A gas water heater electronic ignition controller comprises: a microprocessor and peripheral circuit for performing a timing function including a safe ignition time and a timing combustion time; and a power supply boost circuit for raising a battery voltage to The operating voltage required by the microprocessor; an ignition circuit for generating a high voltage flow required to generate a spark to ignite the gas to form a flame; and a differential pressure valve control circuit for controlling the normally closed solenoid valve on a differential pressure valve And a normally open electromagnetic valve opening and closing; a flame signal sensing circuit for sensing the signal of the flame feedback; and a power control circuit for supplying and cutting the ignition circuit, the differential pressure valve control circuit and the flame signal sensing circuit The voltage control circuit is configured to obtain a voltage via a water pan switch when a hot water tap is opened to supply a voltage to the ignition circuit, the differential pressure valve control circuit and the flame signal sensing circuit.

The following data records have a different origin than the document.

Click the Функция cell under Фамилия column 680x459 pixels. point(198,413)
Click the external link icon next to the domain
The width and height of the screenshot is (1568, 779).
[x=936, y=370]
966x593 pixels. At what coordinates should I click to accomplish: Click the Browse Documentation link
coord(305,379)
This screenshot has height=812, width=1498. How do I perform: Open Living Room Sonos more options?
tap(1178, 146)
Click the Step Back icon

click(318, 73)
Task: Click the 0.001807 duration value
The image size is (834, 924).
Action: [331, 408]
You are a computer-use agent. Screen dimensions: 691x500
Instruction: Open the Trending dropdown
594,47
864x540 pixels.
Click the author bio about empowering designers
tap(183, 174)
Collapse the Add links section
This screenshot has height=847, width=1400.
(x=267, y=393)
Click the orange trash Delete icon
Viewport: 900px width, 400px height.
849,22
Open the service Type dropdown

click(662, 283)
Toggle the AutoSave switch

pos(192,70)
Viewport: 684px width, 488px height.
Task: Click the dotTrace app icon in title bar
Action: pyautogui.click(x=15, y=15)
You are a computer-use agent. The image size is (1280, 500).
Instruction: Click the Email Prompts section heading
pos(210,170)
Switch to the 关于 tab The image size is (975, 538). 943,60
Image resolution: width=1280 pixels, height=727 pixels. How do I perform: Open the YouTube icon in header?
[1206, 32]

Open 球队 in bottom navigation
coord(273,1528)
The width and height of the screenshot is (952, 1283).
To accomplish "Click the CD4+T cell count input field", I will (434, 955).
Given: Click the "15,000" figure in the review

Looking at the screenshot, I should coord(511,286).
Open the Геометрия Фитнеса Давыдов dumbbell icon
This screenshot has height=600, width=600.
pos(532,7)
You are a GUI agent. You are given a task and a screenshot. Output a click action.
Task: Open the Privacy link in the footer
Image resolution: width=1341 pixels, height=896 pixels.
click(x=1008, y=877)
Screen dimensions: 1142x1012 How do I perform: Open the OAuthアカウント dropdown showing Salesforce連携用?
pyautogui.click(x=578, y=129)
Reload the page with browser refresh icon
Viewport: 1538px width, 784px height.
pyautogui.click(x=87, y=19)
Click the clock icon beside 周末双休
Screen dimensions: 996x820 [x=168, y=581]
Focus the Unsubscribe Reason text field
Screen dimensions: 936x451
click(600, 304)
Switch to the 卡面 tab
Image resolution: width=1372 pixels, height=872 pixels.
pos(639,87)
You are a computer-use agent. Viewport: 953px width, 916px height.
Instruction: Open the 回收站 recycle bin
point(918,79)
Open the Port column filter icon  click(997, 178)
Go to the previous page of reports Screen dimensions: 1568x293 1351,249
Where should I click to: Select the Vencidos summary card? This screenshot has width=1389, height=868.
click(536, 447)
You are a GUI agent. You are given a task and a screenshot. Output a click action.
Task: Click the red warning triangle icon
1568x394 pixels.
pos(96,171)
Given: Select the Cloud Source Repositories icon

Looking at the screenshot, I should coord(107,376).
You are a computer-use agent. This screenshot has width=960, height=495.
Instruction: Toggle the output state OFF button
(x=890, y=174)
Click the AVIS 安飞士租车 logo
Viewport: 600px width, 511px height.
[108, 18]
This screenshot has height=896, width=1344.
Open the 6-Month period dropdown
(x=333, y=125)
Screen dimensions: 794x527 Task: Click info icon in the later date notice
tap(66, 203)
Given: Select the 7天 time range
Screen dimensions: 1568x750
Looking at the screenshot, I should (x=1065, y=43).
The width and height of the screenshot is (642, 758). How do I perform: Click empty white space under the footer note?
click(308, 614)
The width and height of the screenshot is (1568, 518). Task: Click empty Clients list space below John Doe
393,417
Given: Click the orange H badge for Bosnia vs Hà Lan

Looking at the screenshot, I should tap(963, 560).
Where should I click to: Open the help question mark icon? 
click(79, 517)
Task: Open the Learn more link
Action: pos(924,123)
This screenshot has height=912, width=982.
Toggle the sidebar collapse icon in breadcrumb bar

Performing a predetermined function separately; the microprocessor outputs a reverse voltage when the safe ignition time or the timing combustion time expires Circuit is turned off, the high voltage ignition circuit, the control circuit and the differential pressure valve fire signal sensing circuit stops operating. The gas water heater electronic ignition controller of claim 1, wherein the reverse voltage output by the microprocessor is transmitted to the power control circuit via a diode. The gas water heater electronic ignition controller of claim 1, wherein the reverse voltage output by the microprocessor is transmitted to the power supply control circuit via a transistor. The gas water heater electronic ignition controller according to claim 1, which further comprises a The weak current indicating circuit outputs a voltage for lighting an LED when the weak electric indicating circuit senses that the battery voltage is lower than a preset voltage.